# C-50



## C50 (Feb 8, 2004)

Here's an old pic of my C-50 -- it now has the 2003 Campy Record carbon cranks and cerailleurs, plus some BTP 15gram cages....


----------



## SPINDAWG (Aug 24, 2003)

*I've seen this bike posted everywhere!*

I first seen it in the Campy Only gallery, the Bike Forum and another place and it's owner is always listed as another name and the picture of the bike is in the same setting too.Will the real owner please step forward. Don't get me wrong it's a nice steed,but there's something fishy about this bike.


----------



## C50 (Feb 8, 2004)

*It's me*

Sorry for the confusion. It's me == Terry Dawson in Glendale, AZ (suburb of Phoenix), which is how Eric listed it on CampyOnly . 

My screen hame is Bititanio on a bouple of other forums (one of my other Conago's), but when I tried to register here under that name, it didn't work, so I went to C50..........

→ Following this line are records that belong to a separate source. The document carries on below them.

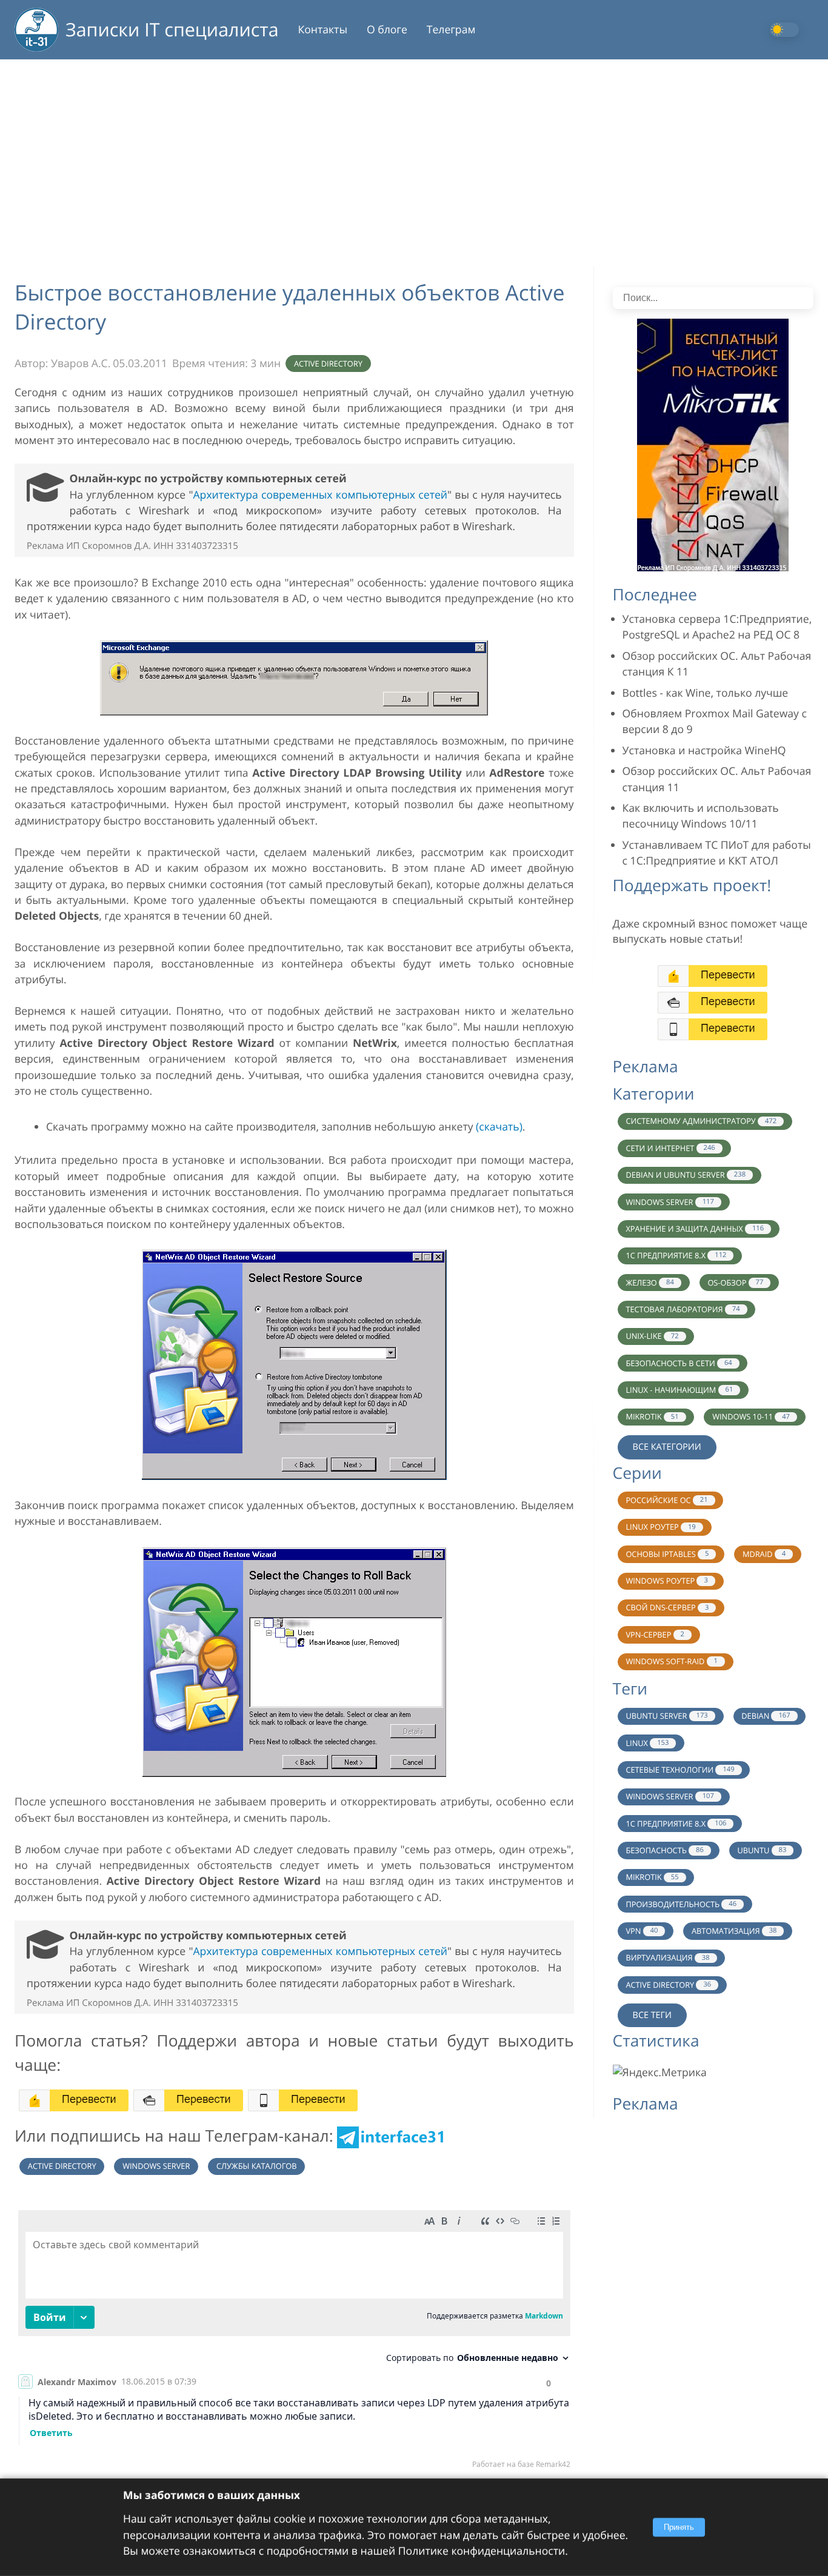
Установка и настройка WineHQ (704, 750)
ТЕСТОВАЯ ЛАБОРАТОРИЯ (683, 1309)
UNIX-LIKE (652, 1335)
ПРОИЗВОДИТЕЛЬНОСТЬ (681, 1904)
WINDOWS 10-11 (751, 1416)
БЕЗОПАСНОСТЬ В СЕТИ (679, 1363)
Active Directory (328, 363)
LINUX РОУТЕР (660, 1526)
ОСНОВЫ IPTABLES (667, 1554)
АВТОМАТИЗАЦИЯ (734, 1930)
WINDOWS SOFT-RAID (672, 1661)
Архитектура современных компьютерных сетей (320, 495)
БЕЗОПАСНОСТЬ (664, 1850)
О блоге (387, 29)
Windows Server (156, 2165)
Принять (679, 2527)
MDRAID (764, 1554)
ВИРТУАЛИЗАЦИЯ (667, 1957)
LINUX (647, 1743)
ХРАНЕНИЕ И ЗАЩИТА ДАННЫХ (695, 1228)
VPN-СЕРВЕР (655, 1634)
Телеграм (451, 29)
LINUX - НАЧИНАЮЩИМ (679, 1389)
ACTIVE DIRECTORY (668, 1984)
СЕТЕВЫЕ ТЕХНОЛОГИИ (680, 1769)
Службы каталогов (256, 2165)
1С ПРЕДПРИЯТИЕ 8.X (676, 1255)
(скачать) (499, 1127)
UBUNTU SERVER (666, 1715)
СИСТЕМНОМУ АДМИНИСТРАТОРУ (701, 1120)
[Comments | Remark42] (294, 2342)
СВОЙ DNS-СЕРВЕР (667, 1607)
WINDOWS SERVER (669, 1202)
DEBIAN (765, 1715)
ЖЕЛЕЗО (649, 1282)
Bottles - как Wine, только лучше (706, 693)
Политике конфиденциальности (481, 2551)
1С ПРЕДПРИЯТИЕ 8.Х (676, 1823)
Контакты (322, 29)
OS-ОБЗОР (735, 1282)
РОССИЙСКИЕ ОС (666, 1500)
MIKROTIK (652, 1416)
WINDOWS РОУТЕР (666, 1580)
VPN (642, 1930)
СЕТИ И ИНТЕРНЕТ (670, 1148)
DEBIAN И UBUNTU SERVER (686, 1174)
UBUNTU (761, 1850)
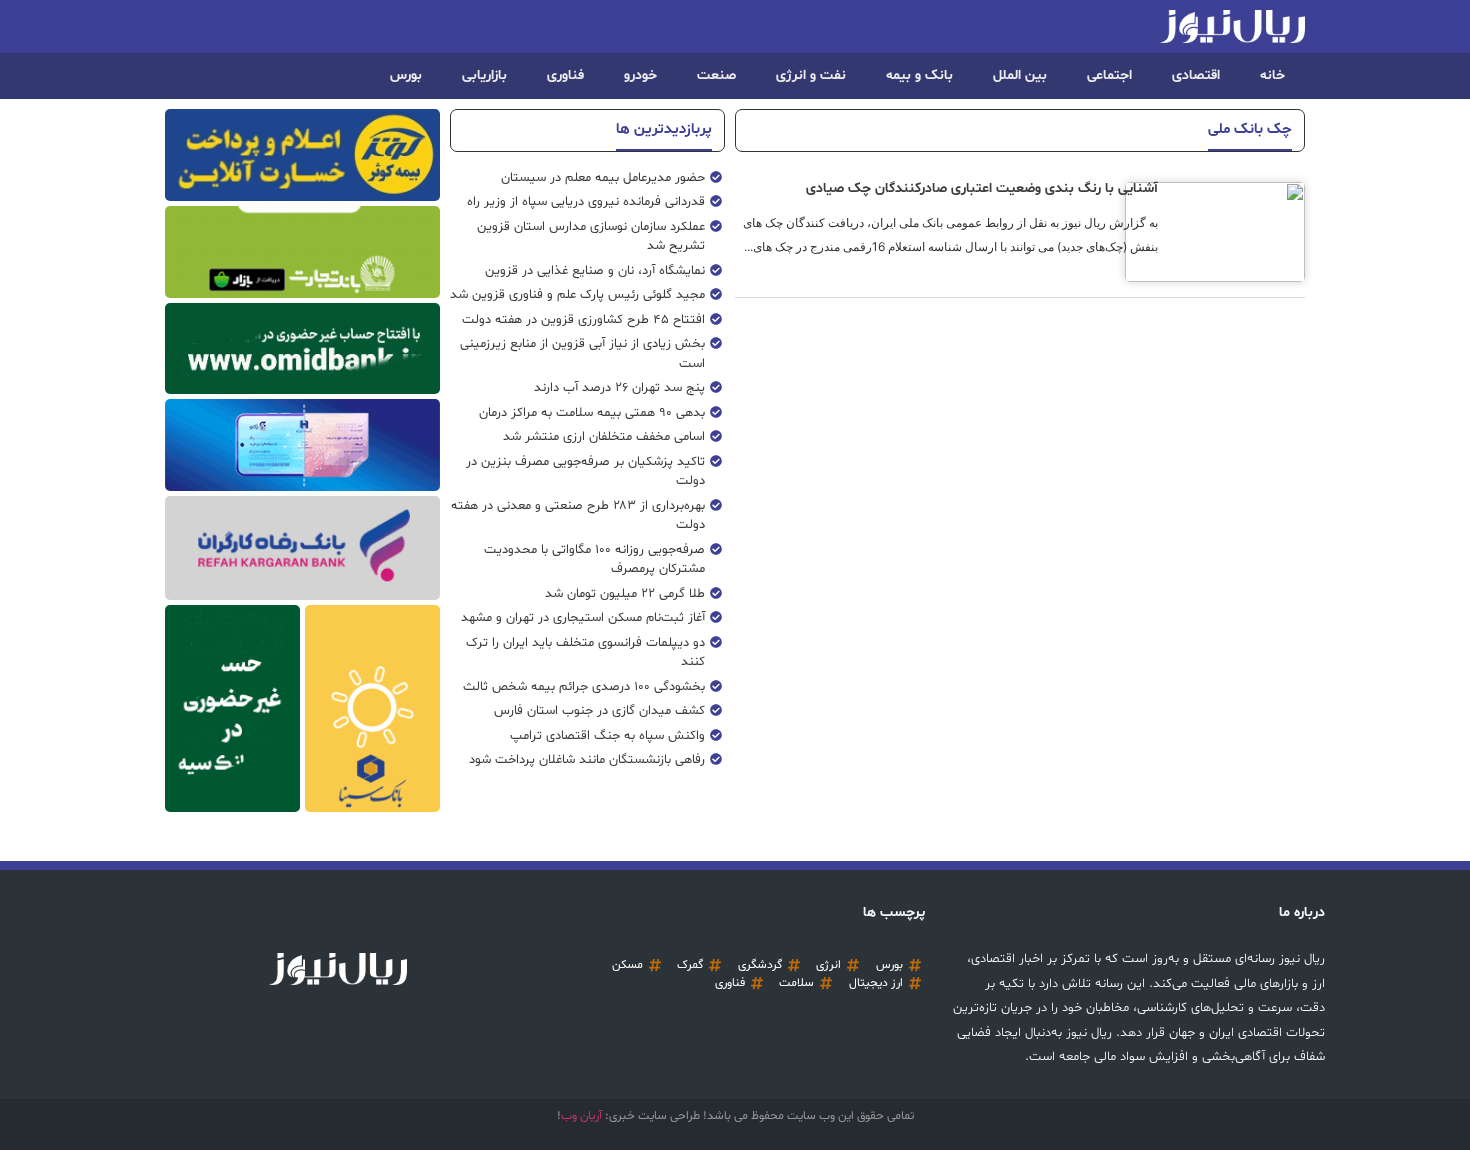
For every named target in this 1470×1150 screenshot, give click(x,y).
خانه (1272, 75)
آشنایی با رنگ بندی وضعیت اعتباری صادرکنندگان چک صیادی (982, 188)
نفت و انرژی (811, 75)
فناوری (565, 75)
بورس (406, 75)
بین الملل (1020, 75)
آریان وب (581, 1116)
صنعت (716, 75)
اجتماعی (1109, 75)
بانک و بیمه (919, 75)
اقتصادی (1196, 75)
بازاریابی (484, 75)
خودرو (640, 75)
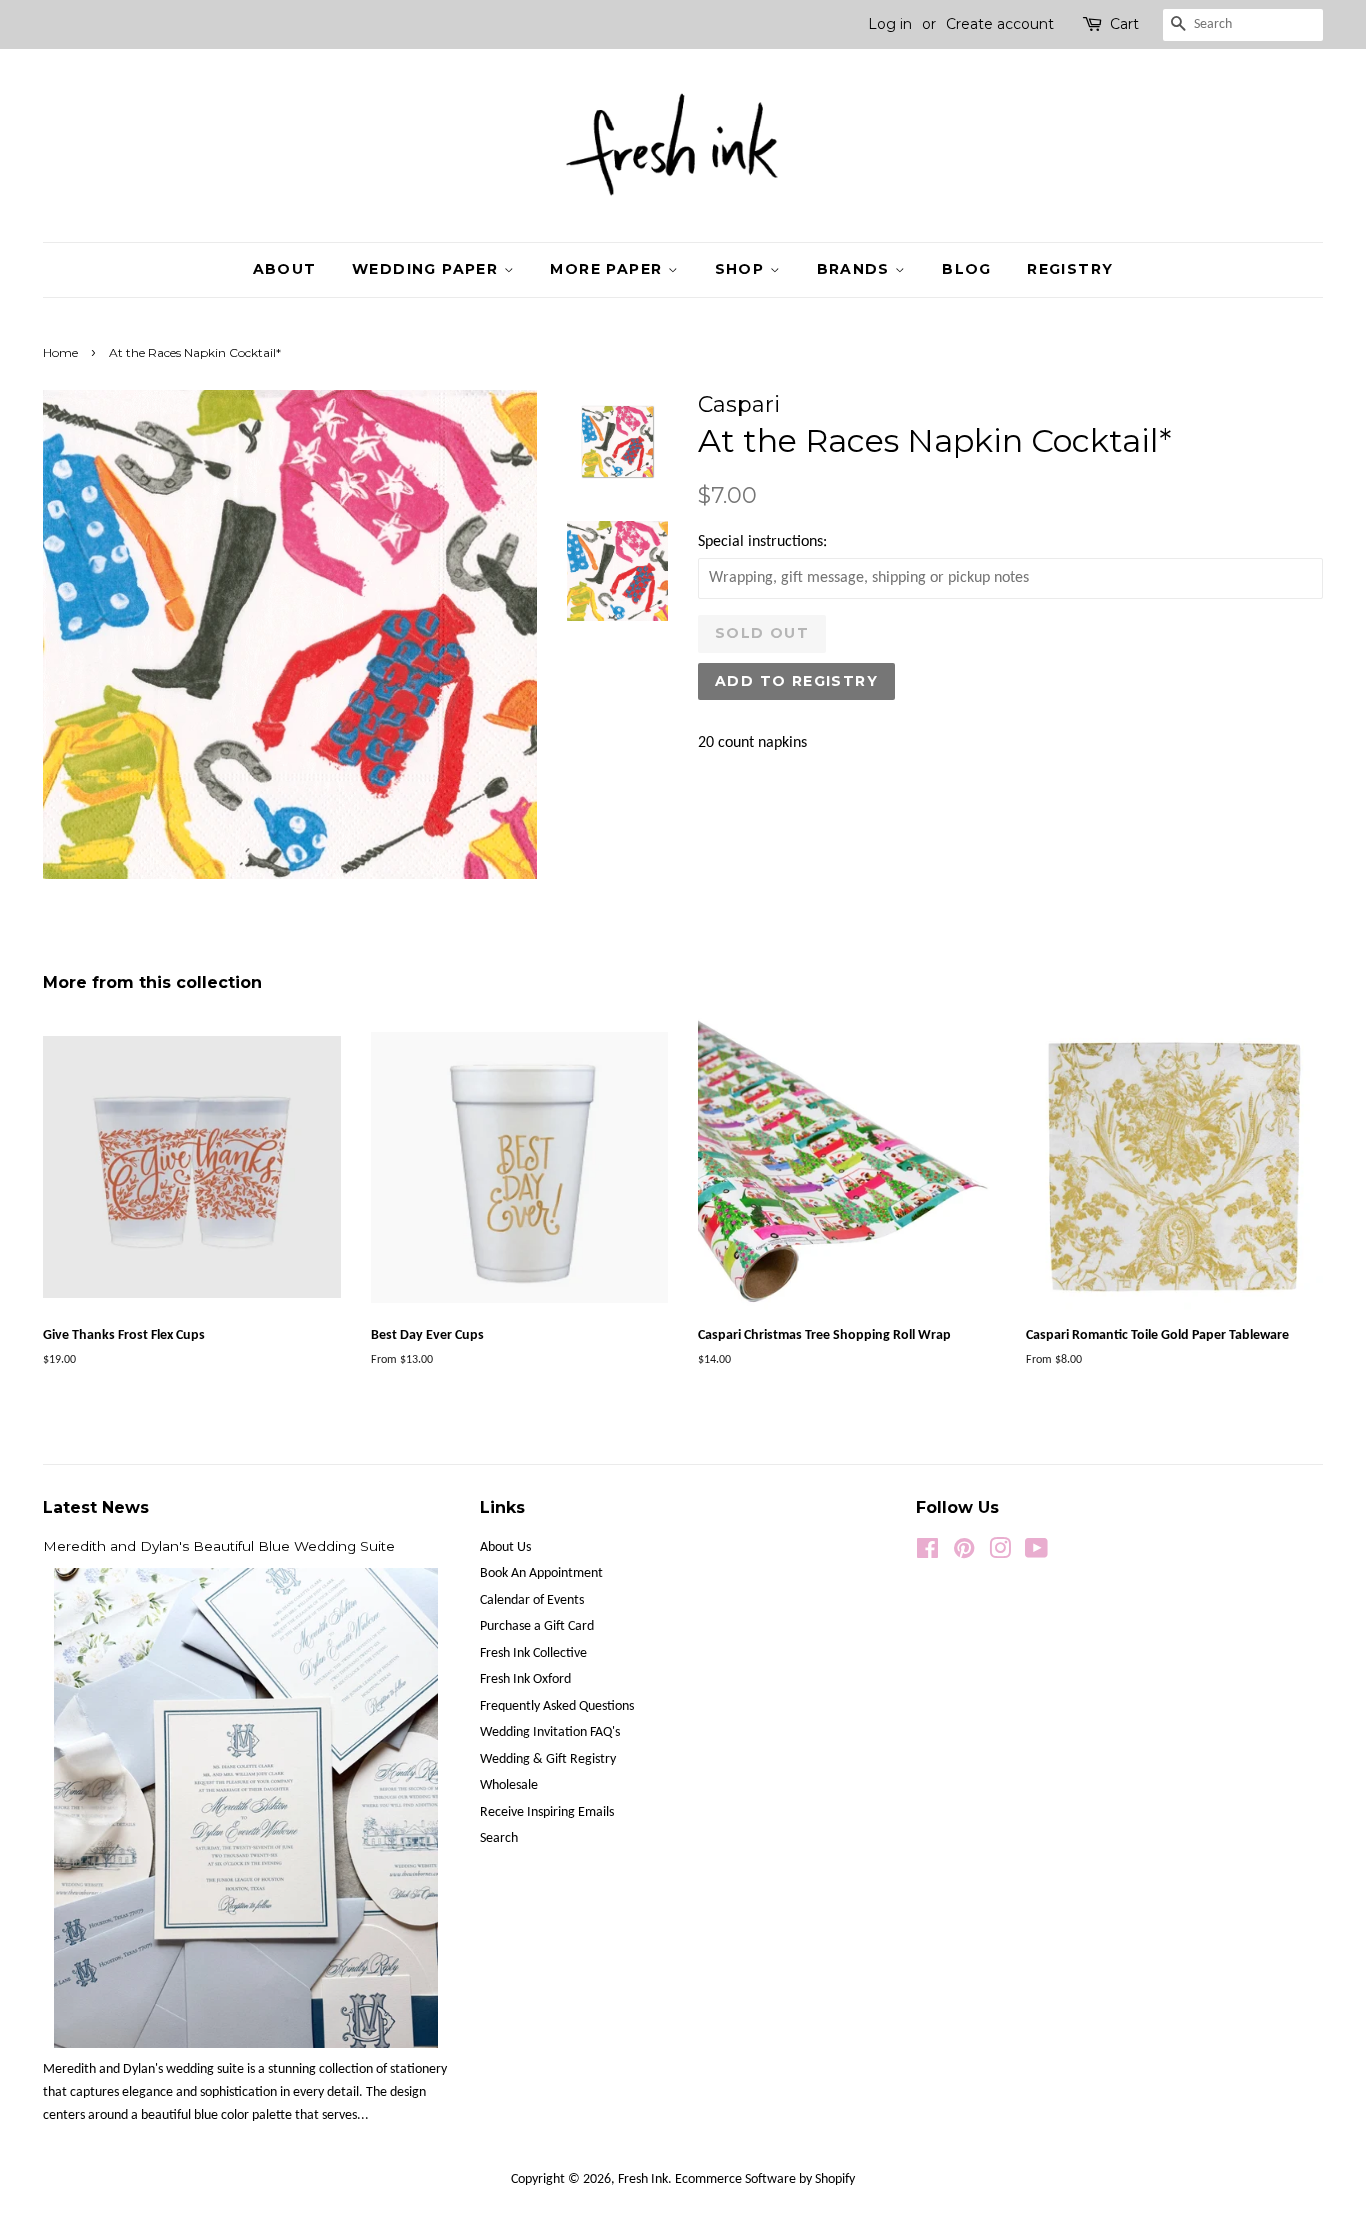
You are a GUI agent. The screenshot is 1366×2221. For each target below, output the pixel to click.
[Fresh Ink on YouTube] (1036, 1553)
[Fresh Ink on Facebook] (927, 1553)
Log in (890, 24)
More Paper (608, 269)
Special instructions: (762, 542)
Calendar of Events (532, 1600)
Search (499, 1838)
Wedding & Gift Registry (548, 1759)
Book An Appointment (541, 1573)
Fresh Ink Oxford (525, 1679)
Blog (967, 269)
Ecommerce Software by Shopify (765, 2179)
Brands (856, 269)
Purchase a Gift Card (537, 1626)
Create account (1000, 24)
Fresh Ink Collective (533, 1653)
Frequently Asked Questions (557, 1706)
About (285, 269)
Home (60, 352)
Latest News (96, 1507)
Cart (1124, 24)
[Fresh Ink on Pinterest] (964, 1553)
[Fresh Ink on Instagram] (1000, 1553)
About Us (505, 1547)
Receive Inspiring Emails (547, 1812)
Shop (742, 269)
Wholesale (509, 1785)
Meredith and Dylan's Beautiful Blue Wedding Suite (219, 1546)
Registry (1070, 269)
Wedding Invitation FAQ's (550, 1732)
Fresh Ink (643, 2179)
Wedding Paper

I'll post some new pic's with the new carbon goodies soon.


----------



## Aaron Kent (Jul 22, 2003)

*C50*

Wow, very nice color. The Ram Bar is the special edition one, right? I'm new here, just stumbled on this forum. I'm thinking people here might be friendlier than those who comment on the pictures in the gallery. At least here we commonly like Colango.


----------



## C50 (Feb 8, 2004)

*Like?*

Like? My girlfriend would use terms like love, adore, worship..... she said when we met with Ernesto and Alessandro this fall that it was like an audience with the Pope..... Of course, she then gushed about how she loves her Dream !!!!

Terry D.


----------